ASSIGNMENT
Report back each line of the data that contains the word "profile".

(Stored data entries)
^^^^

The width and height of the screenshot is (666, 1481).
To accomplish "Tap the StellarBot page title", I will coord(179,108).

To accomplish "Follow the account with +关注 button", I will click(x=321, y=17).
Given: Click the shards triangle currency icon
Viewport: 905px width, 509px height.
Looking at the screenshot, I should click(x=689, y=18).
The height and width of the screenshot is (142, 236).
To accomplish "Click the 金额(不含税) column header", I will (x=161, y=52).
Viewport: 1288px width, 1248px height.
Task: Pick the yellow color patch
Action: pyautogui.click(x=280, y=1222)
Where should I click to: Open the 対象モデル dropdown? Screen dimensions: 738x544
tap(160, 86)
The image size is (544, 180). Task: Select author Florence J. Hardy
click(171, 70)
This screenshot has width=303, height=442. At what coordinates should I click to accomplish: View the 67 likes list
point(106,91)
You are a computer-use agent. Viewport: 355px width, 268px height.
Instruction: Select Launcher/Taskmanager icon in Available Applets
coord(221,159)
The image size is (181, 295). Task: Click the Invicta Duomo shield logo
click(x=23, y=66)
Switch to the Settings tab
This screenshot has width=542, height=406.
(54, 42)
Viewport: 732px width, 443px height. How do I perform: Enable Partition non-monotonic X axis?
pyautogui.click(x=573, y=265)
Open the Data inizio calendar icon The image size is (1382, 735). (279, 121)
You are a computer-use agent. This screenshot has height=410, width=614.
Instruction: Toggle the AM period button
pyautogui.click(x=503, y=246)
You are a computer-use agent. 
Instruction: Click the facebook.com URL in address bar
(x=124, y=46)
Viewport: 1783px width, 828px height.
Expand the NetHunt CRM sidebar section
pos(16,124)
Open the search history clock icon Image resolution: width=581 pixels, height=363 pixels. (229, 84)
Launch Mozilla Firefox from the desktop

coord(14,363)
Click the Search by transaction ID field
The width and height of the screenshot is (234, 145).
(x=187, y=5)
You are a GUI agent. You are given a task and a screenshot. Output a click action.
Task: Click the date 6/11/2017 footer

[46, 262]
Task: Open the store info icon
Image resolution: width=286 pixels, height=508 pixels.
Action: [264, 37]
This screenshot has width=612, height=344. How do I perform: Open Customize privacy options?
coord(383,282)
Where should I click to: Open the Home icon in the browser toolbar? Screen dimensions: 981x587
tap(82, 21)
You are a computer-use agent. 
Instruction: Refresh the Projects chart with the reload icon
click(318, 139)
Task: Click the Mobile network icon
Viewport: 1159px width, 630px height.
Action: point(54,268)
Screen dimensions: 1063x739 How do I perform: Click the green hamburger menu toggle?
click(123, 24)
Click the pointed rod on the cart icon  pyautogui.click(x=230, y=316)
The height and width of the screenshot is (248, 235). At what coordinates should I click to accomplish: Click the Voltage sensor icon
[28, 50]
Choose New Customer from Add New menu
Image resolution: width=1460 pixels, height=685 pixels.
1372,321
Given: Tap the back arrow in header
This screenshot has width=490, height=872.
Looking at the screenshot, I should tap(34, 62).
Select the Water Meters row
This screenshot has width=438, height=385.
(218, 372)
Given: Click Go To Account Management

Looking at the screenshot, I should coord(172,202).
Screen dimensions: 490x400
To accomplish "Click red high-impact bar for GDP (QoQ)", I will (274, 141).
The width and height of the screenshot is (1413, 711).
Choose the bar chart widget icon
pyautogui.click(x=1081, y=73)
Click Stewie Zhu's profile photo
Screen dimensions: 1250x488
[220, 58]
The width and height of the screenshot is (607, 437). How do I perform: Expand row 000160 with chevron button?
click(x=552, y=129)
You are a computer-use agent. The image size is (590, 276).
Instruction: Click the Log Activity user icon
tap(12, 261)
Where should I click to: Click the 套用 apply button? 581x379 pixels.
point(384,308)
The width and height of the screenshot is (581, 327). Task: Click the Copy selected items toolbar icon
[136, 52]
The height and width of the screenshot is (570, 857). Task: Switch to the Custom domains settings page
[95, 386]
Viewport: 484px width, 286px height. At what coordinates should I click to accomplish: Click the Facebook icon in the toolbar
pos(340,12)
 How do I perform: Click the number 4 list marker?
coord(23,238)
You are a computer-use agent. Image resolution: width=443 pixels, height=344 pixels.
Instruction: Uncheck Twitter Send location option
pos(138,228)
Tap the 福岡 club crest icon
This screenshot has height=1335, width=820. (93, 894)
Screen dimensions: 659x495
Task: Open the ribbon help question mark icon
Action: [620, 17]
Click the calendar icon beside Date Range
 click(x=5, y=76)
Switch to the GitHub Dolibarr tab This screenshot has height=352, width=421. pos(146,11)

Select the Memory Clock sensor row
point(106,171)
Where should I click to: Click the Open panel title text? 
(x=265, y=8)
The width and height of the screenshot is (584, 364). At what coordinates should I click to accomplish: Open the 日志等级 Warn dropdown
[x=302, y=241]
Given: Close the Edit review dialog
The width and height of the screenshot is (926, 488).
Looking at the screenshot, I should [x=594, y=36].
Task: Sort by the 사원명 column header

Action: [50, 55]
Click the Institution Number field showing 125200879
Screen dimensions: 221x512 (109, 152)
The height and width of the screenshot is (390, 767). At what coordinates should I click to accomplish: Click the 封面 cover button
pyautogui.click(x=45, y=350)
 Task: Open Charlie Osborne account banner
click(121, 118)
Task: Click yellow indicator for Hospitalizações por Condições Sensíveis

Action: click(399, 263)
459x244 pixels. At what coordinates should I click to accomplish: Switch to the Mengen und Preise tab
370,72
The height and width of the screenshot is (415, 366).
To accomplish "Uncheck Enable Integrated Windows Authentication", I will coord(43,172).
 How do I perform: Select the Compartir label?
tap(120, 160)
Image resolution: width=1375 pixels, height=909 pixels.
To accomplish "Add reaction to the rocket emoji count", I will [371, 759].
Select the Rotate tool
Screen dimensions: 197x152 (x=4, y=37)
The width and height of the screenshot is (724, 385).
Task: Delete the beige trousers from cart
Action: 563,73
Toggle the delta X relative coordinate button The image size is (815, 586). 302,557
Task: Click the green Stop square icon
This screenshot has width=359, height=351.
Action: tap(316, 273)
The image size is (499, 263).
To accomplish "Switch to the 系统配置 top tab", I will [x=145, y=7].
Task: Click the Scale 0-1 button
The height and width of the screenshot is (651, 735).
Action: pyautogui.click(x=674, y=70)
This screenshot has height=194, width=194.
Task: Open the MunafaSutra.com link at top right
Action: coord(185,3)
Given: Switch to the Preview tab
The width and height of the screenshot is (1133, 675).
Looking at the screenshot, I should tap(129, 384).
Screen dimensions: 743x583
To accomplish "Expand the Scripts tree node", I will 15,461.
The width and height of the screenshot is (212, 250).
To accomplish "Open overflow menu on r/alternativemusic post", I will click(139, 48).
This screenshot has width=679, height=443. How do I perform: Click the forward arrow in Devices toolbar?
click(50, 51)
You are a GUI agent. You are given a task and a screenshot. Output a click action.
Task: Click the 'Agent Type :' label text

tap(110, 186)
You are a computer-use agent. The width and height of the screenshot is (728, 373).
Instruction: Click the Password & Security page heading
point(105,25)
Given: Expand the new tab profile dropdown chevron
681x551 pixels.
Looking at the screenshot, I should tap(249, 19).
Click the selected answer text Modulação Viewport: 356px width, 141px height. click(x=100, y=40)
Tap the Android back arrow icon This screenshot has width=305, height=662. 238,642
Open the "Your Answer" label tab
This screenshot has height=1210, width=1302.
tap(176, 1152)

^^^^

YOUR RESPONSE
Click Stewie Zhu's profile photo
Given: Expand the new tab profile dropdown chevron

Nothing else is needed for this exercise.